#### Exercise aim:
Every line below should be repeated exactly.

#### Record extracts:
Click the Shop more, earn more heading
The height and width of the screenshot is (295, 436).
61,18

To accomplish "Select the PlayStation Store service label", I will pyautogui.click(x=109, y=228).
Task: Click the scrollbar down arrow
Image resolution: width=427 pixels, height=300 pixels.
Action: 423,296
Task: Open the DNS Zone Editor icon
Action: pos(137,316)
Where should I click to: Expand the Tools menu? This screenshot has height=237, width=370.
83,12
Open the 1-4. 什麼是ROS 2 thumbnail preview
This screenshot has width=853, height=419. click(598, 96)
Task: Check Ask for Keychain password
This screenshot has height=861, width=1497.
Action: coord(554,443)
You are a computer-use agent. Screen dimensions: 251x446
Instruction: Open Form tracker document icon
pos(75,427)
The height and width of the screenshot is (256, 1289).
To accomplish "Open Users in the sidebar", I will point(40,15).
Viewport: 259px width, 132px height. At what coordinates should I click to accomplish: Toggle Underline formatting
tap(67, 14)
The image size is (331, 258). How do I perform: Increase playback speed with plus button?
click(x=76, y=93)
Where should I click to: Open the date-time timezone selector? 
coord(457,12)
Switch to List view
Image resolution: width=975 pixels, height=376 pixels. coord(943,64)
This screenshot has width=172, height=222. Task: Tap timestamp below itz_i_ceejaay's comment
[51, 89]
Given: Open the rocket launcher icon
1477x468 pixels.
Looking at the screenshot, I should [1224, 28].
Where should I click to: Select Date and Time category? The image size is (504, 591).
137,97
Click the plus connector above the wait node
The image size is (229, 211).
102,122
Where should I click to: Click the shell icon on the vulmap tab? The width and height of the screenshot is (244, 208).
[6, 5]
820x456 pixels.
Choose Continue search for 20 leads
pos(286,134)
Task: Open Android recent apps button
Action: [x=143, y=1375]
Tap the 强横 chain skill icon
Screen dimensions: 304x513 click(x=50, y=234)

#### Exercise answer:
Click the Shop more, earn more heading
The height and width of the screenshot is (295, 436).
61,18

To accomplish "Select the PlayStation Store service label", I will pyautogui.click(x=109, y=228).
Task: Click the scrollbar down arrow
Image resolution: width=427 pixels, height=300 pixels.
Action: 423,296
Task: Open the DNS Zone Editor icon
Action: pos(137,316)
Where should I click to: Expand the Tools menu? This screenshot has height=237, width=370.
83,12
Open the 1-4. 什麼是ROS 2 thumbnail preview
This screenshot has width=853, height=419. click(598, 96)
Task: Check Ask for Keychain password
This screenshot has height=861, width=1497.
Action: coord(554,443)
You are a computer-use agent. Screen dimensions: 251x446
Instruction: Open Form tracker document icon
pos(75,427)
The height and width of the screenshot is (256, 1289).
To accomplish "Open Users in the sidebar", I will point(40,15).
Viewport: 259px width, 132px height. At what coordinates should I click to accomplish: Toggle Underline formatting
tap(67, 14)
The image size is (331, 258). How do I perform: Increase playback speed with plus button?
click(x=76, y=93)
Where should I click to: Open the date-time timezone selector? 
coord(457,12)
Switch to List view
Image resolution: width=975 pixels, height=376 pixels. coord(943,64)
This screenshot has width=172, height=222. Task: Tap timestamp below itz_i_ceejaay's comment
[51, 89]
Given: Open the rocket launcher icon
1477x468 pixels.
Looking at the screenshot, I should [1224, 28].
Where should I click to: Select Date and Time category? The image size is (504, 591).
137,97
Click the plus connector above the wait node
The image size is (229, 211).
102,122
Where should I click to: Click the shell icon on the vulmap tab? The width and height of the screenshot is (244, 208).
[6, 5]
820x456 pixels.
Choose Continue search for 20 leads
pos(286,134)
Task: Open Android recent apps button
Action: [x=143, y=1375]
Tap the 强横 chain skill icon
Screen dimensions: 304x513 click(x=50, y=234)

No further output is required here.